I recently watched a thread in Meditations that got a serious case of "right-shifting", that is, lots of replies to replies, with a long sequence of "Re: Re: Re: Re:" as the result. This kinda disturbes the picture, and in this case, the Re:s came to dominate the titles. And I remembered the quite recent node Feature request: Collapsing, which spanned few replies, and no action - maybe not so surprising. There was little interest, and no code.

Anyways, I started wondering if it was possible to programatically collapse sequences of "Re: Re:" into the more readable (IMO) "Re(2):" etc. It turned out to be not that trivial, but some thinking/tinkering solved the problem, at least it appears so to me.

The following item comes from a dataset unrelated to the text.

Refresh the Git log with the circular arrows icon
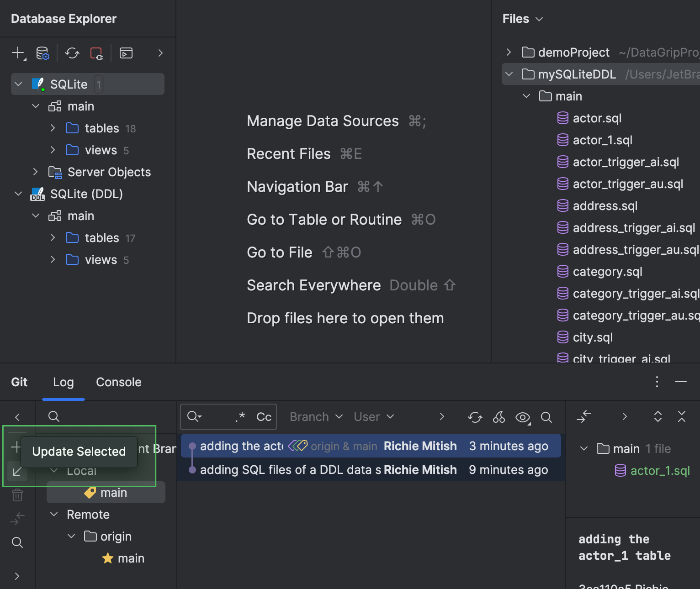This screenshot has height=589, width=700. pyautogui.click(x=475, y=417)
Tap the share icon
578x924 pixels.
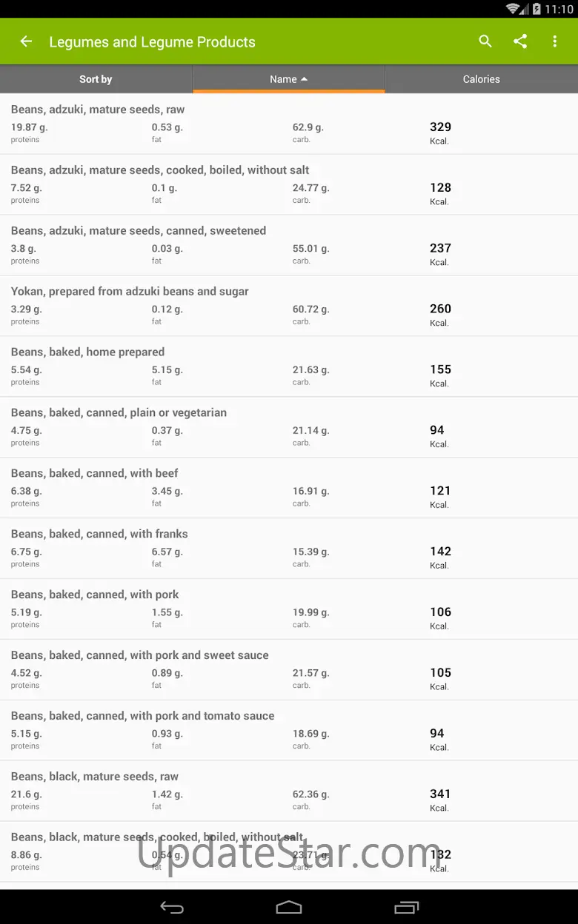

I have some code below that features two subs:

Those are some mighty ugly regexps IMO, but whatever gets the job done... :) Update: Maybe I should mention that the combination of while and /g in some of the regexps are not really reduntant; it would suffice to just do the while, but this gets more done in each pass, when appropriate cases exists.

The collapsing sub will only collapse "pure" sequences of "Re", which means that when someone enters their name or such in the middle of the name to keep track, it simply finishes the job there, and starts to recompress on the other side. Nothing much to do about that without too seriously altering the authors intent.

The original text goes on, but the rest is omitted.